CAS history professor Cathal J. Nolan defended the lying of a democratic leader to his people in a lecture at the College of General Studies last Friday afternoon.
In the talk, jointly sponsored by the International History Institute and the World Affairs Forum, Nolan not only excused but commended President Franklin Roosevelt for his use of deception during the Second World War.
“Deceit, on occasion, is excusable when the nation is in fundamental danger,” said Nolan.
The lecture, a parallel to Nolan’s book Ethics and Statecraft: The Moral Dimension of International Affairs, touched upon a broader topic: the moral and political implications of deception in American politics. In addition, it refuted the moral absolutism of lying and explained Nolan’s veneration for leaders that lie in good faith.
Professor Nolan noted that not all of the President’s lies were indefensible as “Franklin Roosevelt was a habitual liar…[who] relied on personal charm to achieve political goals.” But Nolan asserted that, when faced against a possibility as imminent and nightmarish as global Nazification, Roosevelt was allowed–perhaps even obligated–to “deceive in order to lead.”

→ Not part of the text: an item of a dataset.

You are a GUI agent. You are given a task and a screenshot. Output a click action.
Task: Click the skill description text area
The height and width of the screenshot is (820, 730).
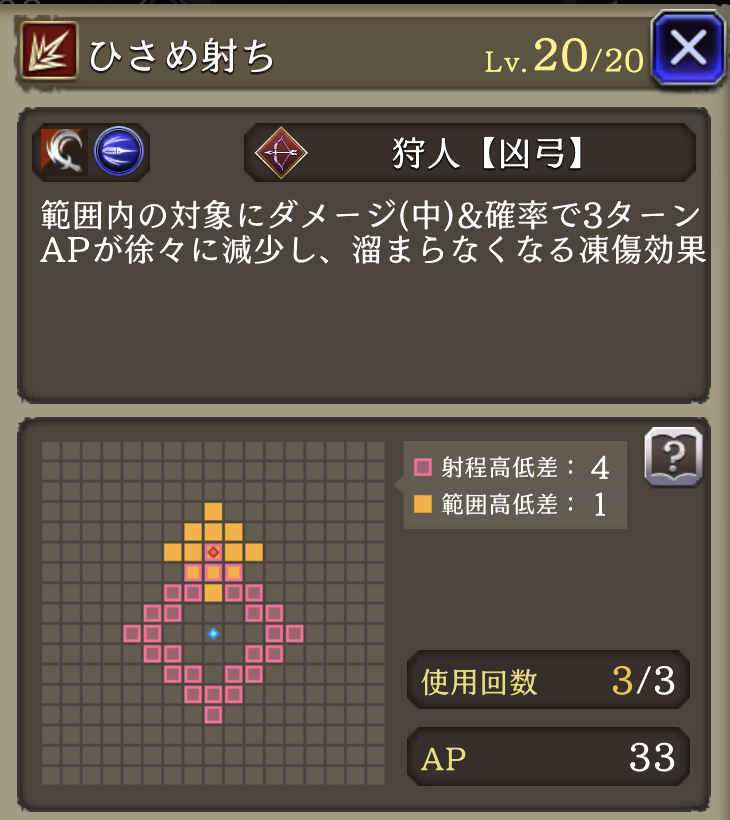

Like a good educator, Nolan’s lecture incited students to rethink and further their understanding of lying, to go against a status quo, which has been engrained in generations of Americans scarred by cynicism.
“Professor Nolan’s lecture really helped me visualize the moral dilemmas faced by former US presidents,” said Ghita Benslimane (CGS ’13).
In regard to whether a leader’s lying makes America a better nation, Nolan said, “I think Americans need a little dose of Machiavellianism every once in a while.”